Процитируйте кусок записи за 23 февраля, начиная со слов «23 февраля, воскресенье.» и дальше до слов «поехала в больницу.» включительно.

▸ **ТЕКСТ ДЛЯ РАБОТЫ**
^^^^

23 февраля, воскресенье.
Встала поздно, голова раскалывалась, но я по-прежнему чувствовала, что не имею права сидеть дома и отдыхать, поэтому собралась, купила цветы и поехала на Майдан. Там было все так же сумрачно, грустно, со сцены что-то вещала Фарионша. Я прошла на Институтскую - обугленную и буквально заваленную цветами. «Слава Небесной Сотне» - выложено буквами среди цветов; «Не предадим Небесную Сотню» - надпись на растяжке над улицей. Я вытащила из кармана желто-синюю ленточку, с которой проходила с начала декабря, и спрятала, когда мы начали ходить на работу мимо беркута. Перевязала свой букет, положила. В голове было практически пусто. Потом я вспомнила, что обещала зайти к С., купила шоколадку в магазине Рошен и поехала в больницу.
В коридоре сидела новая волонтер, говорила по телефону. Я не стала ее отвлекать и прошла прямо в палату. Но там никого не было. Я слегка растерялась, вернулась в коридор, спросила, что случилось. Мне ответили, что у С. было ухудшение, сделали еще одну операцию, теперь он в реанимации. Внутри муторно защемило, но я решила не тратить времени на переживания, и взялась отнести еду в палату новому потерпевшему, который попал с контузией и воспалением легких. У него в гостях были друзья, и он рассказывал..все о том же.

^^^^

▸ **ИСХОДНЫЕ ДАННЫЕ**
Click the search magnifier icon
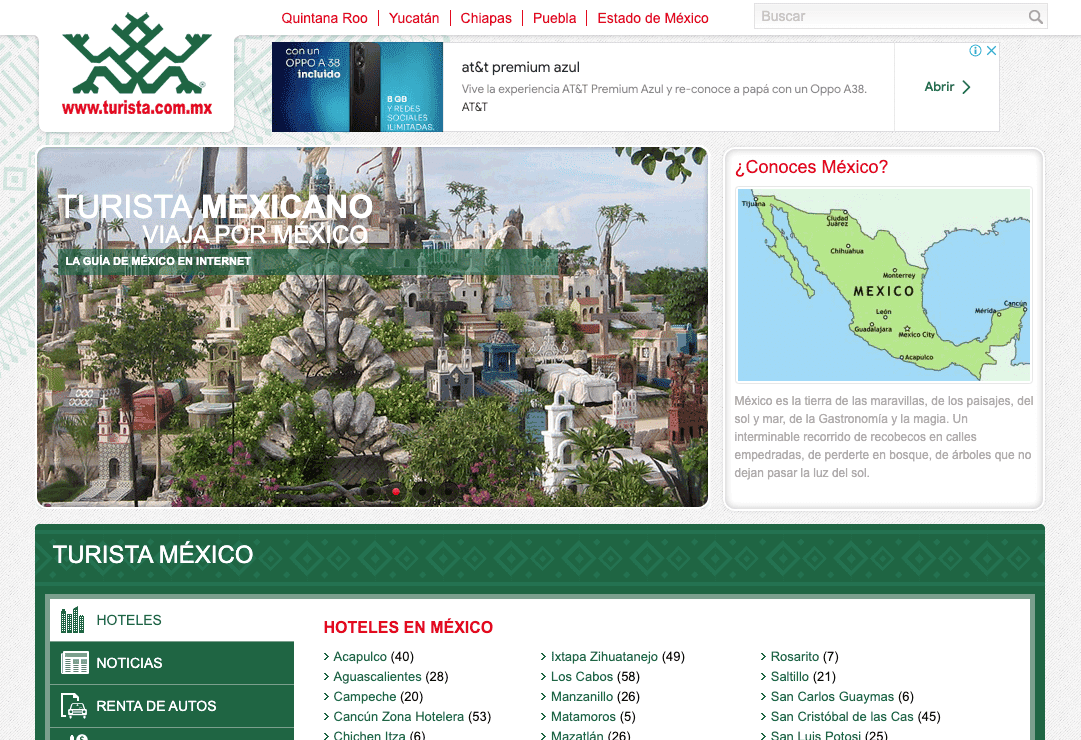 (x=1036, y=17)
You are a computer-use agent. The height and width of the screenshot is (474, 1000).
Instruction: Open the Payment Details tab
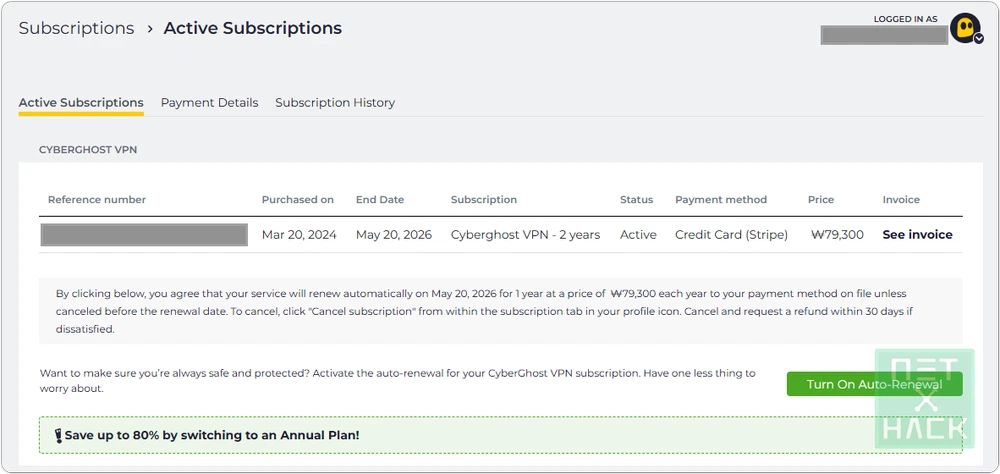coord(209,103)
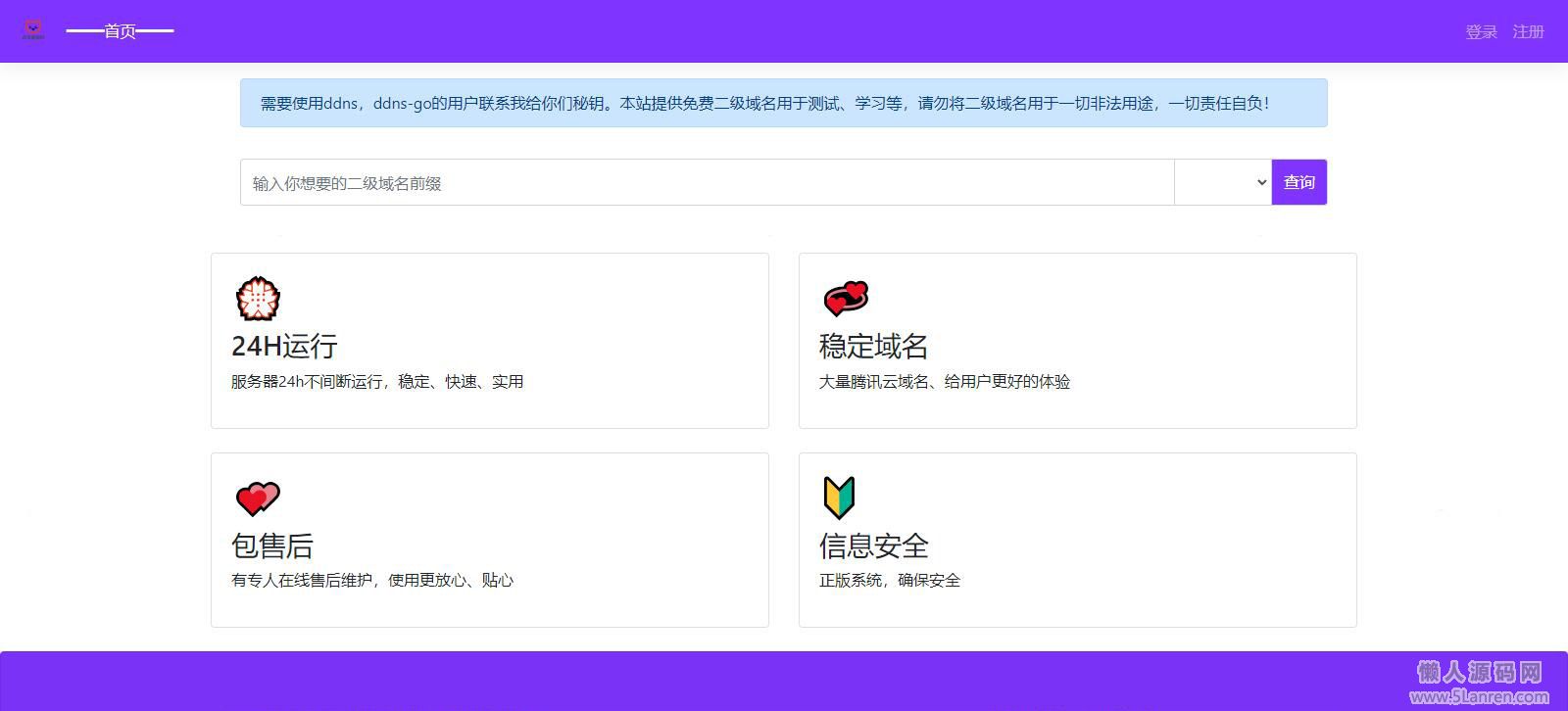Open the 首页 navigation item
The width and height of the screenshot is (1568, 711).
click(x=120, y=31)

^^^^

▸ **ОТВЕТ К ЗАДАНИЮ**
23 февраля, воскресенье.
Встала поздно, голова раскалывалась, но я по-прежнему чувствовала, что не имею права сидеть дома и отдыхать, поэтому собралась, купила цветы и поехала на Майдан. Там было все так же сумрачно, грустно, со сцены что-то вещала Фарионша. Я прошла на Институтскую - обугленную и буквально заваленную цветами. «Слава Небесной Сотне» - выложено буквами среди цветов; «Не предадим Небесную Сотню» - надпись на растяжке над улицей. Я вытащила из кармана желто-синюю ленточку, с которой проходила с начала декабря, и спрятала, когда мы начали ходить на работу мимо беркута. Перевязала свой букет, положила. В голове было практически пусто. Потом я вспомнила, что обещала зайти к С., купила шоколадку в магазине Рошен и поехала в больницу.